→ **Work instructions**
Nothing in the data is to be left out; copy it exactly.

→ **Data section**
[Start of Attachment]
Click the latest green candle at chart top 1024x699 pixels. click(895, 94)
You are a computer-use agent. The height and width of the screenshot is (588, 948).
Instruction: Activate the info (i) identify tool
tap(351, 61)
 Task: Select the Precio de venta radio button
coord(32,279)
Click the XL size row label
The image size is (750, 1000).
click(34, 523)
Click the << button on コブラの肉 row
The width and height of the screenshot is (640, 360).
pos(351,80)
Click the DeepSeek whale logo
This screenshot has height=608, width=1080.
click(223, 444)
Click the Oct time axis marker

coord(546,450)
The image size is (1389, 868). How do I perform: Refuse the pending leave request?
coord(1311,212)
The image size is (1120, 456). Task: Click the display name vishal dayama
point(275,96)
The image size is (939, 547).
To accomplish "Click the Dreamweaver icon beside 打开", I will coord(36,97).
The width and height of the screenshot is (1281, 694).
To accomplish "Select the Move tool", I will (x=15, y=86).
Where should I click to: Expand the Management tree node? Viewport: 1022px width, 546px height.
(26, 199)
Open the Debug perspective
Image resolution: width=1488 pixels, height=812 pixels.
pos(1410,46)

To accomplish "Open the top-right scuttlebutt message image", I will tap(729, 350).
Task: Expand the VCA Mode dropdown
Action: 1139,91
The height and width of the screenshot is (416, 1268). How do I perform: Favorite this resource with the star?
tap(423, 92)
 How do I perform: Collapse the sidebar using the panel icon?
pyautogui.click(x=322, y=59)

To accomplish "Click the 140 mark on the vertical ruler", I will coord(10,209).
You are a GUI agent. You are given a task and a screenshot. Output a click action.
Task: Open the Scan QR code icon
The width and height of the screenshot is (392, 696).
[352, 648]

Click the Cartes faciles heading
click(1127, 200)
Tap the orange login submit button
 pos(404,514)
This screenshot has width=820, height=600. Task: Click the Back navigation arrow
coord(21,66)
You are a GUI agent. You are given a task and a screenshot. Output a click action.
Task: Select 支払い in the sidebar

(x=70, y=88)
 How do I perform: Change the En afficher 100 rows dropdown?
[End of Attachment]
→ **Result of this exercise**
Click the latest green candle at chart top 1024x699 pixels. click(895, 94)
You are a computer-use agent. The height and width of the screenshot is (588, 948).
Instruction: Activate the info (i) identify tool
tap(351, 61)
 Task: Select the Precio de venta radio button
coord(32,279)
Click the XL size row label
The image size is (750, 1000).
click(34, 523)
Click the << button on コブラの肉 row
The width and height of the screenshot is (640, 360).
pos(351,80)
Click the DeepSeek whale logo
This screenshot has height=608, width=1080.
click(223, 444)
Click the Oct time axis marker

coord(546,450)
The image size is (1389, 868). How do I perform: Refuse the pending leave request?
coord(1311,212)
The image size is (1120, 456). Task: Click the display name vishal dayama
point(275,96)
The image size is (939, 547).
To accomplish "Click the Dreamweaver icon beside 打开", I will coord(36,97).
The width and height of the screenshot is (1281, 694).
To accomplish "Select the Move tool", I will (x=15, y=86).
Where should I click to: Expand the Management tree node? Viewport: 1022px width, 546px height.
(26, 199)
Open the Debug perspective
Image resolution: width=1488 pixels, height=812 pixels.
pos(1410,46)

To accomplish "Open the top-right scuttlebutt message image", I will tap(729, 350).
Task: Expand the VCA Mode dropdown
Action: 1139,91
The height and width of the screenshot is (416, 1268). How do I perform: Favorite this resource with the star?
tap(423, 92)
 How do I perform: Collapse the sidebar using the panel icon?
pyautogui.click(x=322, y=59)

To accomplish "Click the 140 mark on the vertical ruler", I will coord(10,209).
You are a GUI agent. You are given a task and a screenshot. Output a click action.
Task: Open the Scan QR code icon
The width and height of the screenshot is (392, 696).
[352, 648]

Click the Cartes faciles heading
click(1127, 200)
Tap the orange login submit button
 pos(404,514)
This screenshot has width=820, height=600. Task: Click the Back navigation arrow
coord(21,66)
You are a GUI agent. You are given a task and a screenshot. Output a click action.
Task: Select 支払い in the sidebar

(x=70, y=88)
 How do I perform: Change the En afficher 100 rows dropdown?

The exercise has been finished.